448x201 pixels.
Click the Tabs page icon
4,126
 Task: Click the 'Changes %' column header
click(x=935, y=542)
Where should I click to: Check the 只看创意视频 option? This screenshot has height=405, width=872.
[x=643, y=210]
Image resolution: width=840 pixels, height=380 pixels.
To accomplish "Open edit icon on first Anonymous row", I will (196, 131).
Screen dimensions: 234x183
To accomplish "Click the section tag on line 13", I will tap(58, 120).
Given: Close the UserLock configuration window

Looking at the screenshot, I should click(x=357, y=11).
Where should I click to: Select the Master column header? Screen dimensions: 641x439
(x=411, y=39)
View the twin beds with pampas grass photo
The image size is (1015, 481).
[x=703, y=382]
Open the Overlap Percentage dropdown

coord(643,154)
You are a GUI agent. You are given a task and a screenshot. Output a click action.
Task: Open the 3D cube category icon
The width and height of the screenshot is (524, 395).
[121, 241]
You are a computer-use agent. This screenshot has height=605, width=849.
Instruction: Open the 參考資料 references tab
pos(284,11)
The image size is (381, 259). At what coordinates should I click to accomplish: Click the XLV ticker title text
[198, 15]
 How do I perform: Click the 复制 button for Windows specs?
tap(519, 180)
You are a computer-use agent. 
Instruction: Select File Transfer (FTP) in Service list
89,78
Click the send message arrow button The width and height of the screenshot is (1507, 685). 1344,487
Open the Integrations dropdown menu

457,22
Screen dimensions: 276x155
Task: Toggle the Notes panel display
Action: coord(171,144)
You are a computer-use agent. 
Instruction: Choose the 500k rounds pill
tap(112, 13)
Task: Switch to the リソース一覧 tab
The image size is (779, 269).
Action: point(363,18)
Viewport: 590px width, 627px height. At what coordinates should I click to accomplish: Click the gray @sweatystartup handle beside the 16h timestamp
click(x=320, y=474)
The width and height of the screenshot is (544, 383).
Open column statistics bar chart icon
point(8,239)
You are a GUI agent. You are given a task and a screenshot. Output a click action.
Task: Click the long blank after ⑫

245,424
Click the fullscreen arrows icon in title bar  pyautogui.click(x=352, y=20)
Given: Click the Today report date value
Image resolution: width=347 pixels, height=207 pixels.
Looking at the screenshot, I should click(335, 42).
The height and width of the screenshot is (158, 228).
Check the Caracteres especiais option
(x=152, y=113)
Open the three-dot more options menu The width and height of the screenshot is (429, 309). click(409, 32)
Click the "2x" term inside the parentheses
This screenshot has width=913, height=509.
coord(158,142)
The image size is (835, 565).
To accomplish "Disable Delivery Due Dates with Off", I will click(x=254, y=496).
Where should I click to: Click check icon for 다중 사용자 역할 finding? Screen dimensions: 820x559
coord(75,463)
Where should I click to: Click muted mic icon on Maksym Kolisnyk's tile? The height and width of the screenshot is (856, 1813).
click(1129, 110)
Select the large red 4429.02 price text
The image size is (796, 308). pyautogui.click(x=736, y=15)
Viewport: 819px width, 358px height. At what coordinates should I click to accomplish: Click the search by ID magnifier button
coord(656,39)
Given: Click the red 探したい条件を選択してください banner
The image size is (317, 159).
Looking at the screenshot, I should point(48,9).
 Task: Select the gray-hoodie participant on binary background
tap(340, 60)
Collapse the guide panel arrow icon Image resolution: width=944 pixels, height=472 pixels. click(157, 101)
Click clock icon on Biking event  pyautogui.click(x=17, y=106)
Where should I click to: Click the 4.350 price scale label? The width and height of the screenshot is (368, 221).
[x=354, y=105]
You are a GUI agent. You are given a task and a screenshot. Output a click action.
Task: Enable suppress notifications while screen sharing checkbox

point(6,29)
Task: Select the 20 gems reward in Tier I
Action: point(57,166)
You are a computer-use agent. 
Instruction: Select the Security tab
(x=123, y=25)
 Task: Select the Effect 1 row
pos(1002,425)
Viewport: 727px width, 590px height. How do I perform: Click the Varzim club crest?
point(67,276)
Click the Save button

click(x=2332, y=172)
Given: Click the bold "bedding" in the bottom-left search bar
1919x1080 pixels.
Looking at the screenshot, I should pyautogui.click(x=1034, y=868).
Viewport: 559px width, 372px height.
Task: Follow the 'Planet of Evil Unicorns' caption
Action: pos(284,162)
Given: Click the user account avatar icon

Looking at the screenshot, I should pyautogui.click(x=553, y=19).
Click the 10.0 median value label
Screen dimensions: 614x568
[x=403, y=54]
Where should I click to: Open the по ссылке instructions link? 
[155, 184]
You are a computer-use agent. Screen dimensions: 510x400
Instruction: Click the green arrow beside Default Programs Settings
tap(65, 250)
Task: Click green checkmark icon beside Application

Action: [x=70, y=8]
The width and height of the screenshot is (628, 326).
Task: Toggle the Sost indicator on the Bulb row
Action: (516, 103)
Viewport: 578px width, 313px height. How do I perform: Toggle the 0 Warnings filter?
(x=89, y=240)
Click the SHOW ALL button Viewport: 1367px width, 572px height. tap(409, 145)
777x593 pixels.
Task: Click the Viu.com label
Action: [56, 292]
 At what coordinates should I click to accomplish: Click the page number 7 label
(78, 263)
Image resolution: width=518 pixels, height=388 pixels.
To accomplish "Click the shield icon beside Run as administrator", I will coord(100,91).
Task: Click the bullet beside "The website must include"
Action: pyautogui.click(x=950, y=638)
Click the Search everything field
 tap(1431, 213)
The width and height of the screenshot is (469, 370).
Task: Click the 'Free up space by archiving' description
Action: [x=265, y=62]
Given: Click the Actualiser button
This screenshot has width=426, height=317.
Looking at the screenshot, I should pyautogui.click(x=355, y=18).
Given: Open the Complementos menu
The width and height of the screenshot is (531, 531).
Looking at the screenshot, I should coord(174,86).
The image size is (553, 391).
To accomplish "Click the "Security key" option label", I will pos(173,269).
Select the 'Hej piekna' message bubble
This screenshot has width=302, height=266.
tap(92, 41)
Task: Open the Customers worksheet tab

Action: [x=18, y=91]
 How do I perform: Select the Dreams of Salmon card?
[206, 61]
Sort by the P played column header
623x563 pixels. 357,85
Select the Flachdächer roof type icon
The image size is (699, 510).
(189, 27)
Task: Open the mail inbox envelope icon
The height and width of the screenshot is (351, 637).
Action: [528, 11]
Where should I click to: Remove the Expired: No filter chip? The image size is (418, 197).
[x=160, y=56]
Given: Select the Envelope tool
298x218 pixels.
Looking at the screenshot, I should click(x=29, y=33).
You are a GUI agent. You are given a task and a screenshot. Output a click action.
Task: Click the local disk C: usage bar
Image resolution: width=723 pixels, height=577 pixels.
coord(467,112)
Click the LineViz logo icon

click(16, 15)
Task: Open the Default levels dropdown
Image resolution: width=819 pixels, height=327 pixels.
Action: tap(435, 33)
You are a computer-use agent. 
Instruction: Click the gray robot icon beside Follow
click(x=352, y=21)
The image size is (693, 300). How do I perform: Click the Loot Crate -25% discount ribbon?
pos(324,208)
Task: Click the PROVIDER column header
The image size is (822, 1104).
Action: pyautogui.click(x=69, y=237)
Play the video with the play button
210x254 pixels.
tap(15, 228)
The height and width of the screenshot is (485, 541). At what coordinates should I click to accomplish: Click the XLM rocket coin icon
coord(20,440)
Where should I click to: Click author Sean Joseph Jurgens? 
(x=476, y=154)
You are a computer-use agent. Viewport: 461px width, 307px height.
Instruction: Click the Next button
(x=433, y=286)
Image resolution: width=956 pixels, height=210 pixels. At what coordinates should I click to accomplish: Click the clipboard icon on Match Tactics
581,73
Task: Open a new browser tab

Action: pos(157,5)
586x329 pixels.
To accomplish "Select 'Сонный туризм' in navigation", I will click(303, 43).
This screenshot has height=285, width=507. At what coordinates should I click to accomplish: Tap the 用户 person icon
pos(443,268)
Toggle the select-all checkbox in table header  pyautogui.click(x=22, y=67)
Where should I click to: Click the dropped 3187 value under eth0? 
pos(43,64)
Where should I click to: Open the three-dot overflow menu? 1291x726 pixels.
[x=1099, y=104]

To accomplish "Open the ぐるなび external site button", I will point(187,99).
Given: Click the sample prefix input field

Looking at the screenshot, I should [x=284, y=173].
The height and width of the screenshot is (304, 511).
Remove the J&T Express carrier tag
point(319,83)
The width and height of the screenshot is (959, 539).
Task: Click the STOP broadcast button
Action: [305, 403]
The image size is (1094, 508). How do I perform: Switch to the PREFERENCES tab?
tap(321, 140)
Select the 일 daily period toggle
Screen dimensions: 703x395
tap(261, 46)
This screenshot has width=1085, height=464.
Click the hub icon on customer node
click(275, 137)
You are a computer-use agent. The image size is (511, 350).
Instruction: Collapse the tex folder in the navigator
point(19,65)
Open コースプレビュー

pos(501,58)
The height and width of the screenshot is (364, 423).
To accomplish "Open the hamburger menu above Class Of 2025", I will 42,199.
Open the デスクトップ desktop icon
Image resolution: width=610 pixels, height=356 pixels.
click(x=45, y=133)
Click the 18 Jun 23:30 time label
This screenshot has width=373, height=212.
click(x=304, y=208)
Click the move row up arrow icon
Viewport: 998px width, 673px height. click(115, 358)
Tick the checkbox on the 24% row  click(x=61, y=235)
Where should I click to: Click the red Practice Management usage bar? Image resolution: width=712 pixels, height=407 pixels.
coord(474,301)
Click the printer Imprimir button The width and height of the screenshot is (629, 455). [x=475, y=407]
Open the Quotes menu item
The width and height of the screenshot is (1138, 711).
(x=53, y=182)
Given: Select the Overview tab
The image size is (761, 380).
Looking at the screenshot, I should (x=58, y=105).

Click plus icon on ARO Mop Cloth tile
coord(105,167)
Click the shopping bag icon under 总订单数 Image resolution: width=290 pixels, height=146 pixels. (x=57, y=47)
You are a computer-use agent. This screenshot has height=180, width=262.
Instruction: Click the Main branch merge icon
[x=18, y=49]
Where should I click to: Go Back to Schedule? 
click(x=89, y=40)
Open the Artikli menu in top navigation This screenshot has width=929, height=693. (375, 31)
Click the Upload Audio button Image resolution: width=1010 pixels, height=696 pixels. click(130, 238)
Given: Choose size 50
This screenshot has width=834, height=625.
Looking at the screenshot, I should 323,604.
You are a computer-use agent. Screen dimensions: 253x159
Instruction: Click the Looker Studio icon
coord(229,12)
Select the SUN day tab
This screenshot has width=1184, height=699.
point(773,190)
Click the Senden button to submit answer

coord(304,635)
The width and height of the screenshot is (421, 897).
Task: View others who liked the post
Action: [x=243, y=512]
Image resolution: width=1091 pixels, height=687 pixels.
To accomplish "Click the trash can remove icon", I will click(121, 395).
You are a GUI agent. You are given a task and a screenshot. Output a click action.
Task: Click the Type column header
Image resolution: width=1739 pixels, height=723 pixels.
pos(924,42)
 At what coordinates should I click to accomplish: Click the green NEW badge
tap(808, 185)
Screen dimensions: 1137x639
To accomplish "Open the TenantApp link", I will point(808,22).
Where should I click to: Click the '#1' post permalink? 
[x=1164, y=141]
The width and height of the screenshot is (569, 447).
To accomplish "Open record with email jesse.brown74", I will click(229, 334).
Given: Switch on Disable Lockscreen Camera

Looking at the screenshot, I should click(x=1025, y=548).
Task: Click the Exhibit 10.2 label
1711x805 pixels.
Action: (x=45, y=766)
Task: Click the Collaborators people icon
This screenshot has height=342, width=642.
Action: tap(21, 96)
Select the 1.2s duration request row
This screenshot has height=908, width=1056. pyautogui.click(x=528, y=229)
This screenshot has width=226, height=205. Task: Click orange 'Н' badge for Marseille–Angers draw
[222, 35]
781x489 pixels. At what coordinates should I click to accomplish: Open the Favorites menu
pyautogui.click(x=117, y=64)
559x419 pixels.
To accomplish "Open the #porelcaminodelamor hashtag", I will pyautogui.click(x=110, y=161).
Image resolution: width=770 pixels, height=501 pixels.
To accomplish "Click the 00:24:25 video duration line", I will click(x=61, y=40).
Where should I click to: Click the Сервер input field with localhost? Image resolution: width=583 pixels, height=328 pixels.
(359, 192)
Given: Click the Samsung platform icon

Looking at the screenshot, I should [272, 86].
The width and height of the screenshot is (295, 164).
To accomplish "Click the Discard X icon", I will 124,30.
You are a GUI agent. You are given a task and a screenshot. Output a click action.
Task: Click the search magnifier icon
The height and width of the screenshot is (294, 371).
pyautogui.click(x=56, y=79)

———

:: Work required ::
Scan the data for lines containing "navigation" and copy all of them.

:: Reply ::
To accomplish "Select 'Сонный туризм' in navigation", I will click(303, 43).
Open the Artikli menu in top navigation This screenshot has width=929, height=693. (375, 31)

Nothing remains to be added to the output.